• [Проверьте понимание]:
a – Где, по другому преданию из отрывка о Гаруде, Маруде и записной книжке, повешены Гаруд и Маруд?
b – Продолжите отрывок о Гаруде, Маруде и записной книжке, начав сразу после последней приведенной в нем мысли.

Пришел урочный час, — и Гаруд с Марудом встретились у обреченного места. Зюгря стояла за кустами и ожидала развязки.
— Зачем ты пришел сюда? — спросил один. Оба стояли молча, поникнув очами, оба пробудились чуткою совестью, узрели неизбежную гибель свою и ждали кары, — не трогаясь с места. И с первым заревом, показавшимся в это время на востоке, предстал им Аллах превыспренний и рек:
— Я знаю, не вопрошая вас, о том, зачем вы пришли сюда, ты, Гаруд, и ты, Маруд. Высокомерие ваше наказано; вы упали. Эта заброшенная, презренная в сравнении с вами чиста и непорочна. Не будь таких, как вы, никогда бы не было таких, как она. Ваше место — тьма кромешная. Но вы согрешили на земле; на земле вам будет и мука.
И за словом указал перстом своим туда, где сверкает поныне блистательная возвестница зари утренней и вечерней, — и Зюгря превратилась в светлый луч, мелькнула и явилась на небе утренней звездочкой. Гаруд и Маруд пали пиц: они не могли смотреть на эту звезду. Гаруд же и Маруд, по повелепию Аллаха, закованы в горы Каф-каза в медных стенах; там живут они доныне под именем Доруджа и Маджуджа, Гога и Магога; днем лижут жадным языком медную твердь, чтобы освободиться из тяжкой неволи; но, пролизав ее в течение дня почти насквозь, падают ниц пред появившейся звездочкой которая стоит прямо против небольшого окошечка, оставленного Искендором, Александром Македонским, в темнице Гога и Магога; падают ниц и лежат замертво в течение ночи, поколе восходящее солнце не изгонит ненавистной звездочки с тверди небесной — и спова принимаются за работу: но, увы! уже медная стена снова заросла во всю толщину свою, и снова появляется звезда, не дав страдальцам кончить работы. Тар живут они уже много веков и проживут, доколе солнце не взойдет от запада, толща земли не дрогнет на оси своей, не разрушит в прах хребет Каф-каза и громогласная труба не возвестит день судный.
По другому преданию, Гаруд и Маруд повешены за ребро в глубоком колодце древнего Вавилона, лицом на воду; ненавистная звездочка, совершая указанный путь свой по небу, отражается в чистых водах кладца, а Гаруд и Маруд, избегая видеть ее, обращаются беспрестанно, пронятые железным крюком, во все стороны и проводят дни свои и ночи в нескончаемой муке».
Замечательны выдержки из записной книжки г-жи Надежды Василькович. В них виден ум наблюдательный и глубокое поэтическое развитие души автора. Есть мысли довольно новые и прекрасно выраженные. Вот некоторые из них:
«Религия довела человечество до философии; философия обратно приведет его теперь к религии».
«Лесть есть учтивость презрения».
«Прошедшее есть лампа, повешенная пред вратами будущего, чтоб несколько рассеять мрак, его покрывающий».
«Мы обыкновенно уважаем в других только те качества, которыми, по нашему мнению, и нас наделила природа. Это особенный способ хвалить самих себя. Когда мы говорим: „Он человек очень умный“, не значит ли это возвысить его до себя? Или когда нежным голосом говорим: „NN. предобрый человек“, не выставляем ли тем собственное ангельское сердце?»

• [Исходные материалы]:
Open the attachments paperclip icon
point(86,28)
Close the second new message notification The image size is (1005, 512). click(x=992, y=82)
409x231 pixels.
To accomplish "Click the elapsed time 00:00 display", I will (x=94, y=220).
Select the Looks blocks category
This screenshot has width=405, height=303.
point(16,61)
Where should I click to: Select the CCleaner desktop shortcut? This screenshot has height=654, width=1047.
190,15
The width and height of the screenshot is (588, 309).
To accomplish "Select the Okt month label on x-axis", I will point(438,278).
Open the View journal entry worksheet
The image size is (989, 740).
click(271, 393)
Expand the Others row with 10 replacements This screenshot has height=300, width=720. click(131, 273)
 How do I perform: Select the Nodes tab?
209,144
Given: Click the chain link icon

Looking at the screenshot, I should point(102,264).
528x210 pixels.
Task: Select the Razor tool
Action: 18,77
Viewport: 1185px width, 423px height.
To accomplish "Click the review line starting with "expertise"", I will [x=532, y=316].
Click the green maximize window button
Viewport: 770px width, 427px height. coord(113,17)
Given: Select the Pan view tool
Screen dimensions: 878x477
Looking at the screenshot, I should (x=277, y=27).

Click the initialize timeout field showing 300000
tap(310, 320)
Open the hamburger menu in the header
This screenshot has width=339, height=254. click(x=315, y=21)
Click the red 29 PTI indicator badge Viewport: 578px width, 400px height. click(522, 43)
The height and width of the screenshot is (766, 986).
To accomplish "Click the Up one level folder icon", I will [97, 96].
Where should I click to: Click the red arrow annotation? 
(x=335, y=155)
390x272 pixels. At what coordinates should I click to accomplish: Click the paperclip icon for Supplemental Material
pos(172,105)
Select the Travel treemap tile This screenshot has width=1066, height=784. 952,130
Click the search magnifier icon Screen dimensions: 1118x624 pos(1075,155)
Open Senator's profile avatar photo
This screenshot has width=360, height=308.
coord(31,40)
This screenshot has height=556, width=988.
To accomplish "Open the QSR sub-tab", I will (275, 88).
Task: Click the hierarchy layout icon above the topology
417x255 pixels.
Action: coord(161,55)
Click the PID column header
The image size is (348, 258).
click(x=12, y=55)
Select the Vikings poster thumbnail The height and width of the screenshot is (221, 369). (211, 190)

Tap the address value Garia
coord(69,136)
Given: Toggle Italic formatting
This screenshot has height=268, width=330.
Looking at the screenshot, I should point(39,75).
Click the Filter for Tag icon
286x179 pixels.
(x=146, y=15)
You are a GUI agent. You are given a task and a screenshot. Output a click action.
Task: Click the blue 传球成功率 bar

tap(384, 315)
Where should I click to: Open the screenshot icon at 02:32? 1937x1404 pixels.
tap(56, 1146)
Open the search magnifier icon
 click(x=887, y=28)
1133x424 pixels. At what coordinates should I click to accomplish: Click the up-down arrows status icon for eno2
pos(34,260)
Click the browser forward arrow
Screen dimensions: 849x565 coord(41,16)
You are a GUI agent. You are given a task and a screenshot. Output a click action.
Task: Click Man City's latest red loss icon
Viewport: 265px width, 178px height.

• [Список ответов]:
a – За ребро в глубоком колодце древнего Вавилона, лицом на воду.

b –
«Литература — самый нежный, самый блестящий цвет народной жизни: чтоб не завял этот цвет, мы не должны бы позволять прикасаться к нему рукам нечистым, оскверненным корыстью, лжемудрием, клеветою».
Вот отрывок, который еще лучше знакомит с дарованием и светлым взглядом г-жи Василькович. Это история жизни женского сердца в нескольких чертах:
«Женская душа позже распускается и раньше умирает, чем душа мужчины. В 16 лет сердце молодого человека живет уже полной жизнию и вполне образовано: начинает<ся> период последнего развития ума и воли. Сердце женщины же в 16 лет — чистый младенец, еще не отнятый от груди матери. Оно еще не живет самобытною, независимою жизнию; вся внутренняя деятельность его сосредоточивается в одной любви к матери, и в этой священной любви оно черпает всё свое наслаждение. Девушка и дочь — это синонимы, две утренние звезды, вместе восходящие на горизонт жизни и заимствующие друг от друга и свет и теплоту. Лишите девушку поцелуев матери — и она увянет, как цветок без росы; вам грустно будет смотреть на нее, если вы в ребячестве были любимы, избалованы на коленях матери; она не обнаружит перед вами всей роскоши жизни девушки, а породит в вас лишь недоуменье, как недосказанная мысль. Молодой человек в эти лета живет уже сам собою и вольною птицею далеко отлетает от родного гнезда; он живет уже головою, между тем как женщина большею частию всегда живет сердцем, а если головою, то разве головою в сединах.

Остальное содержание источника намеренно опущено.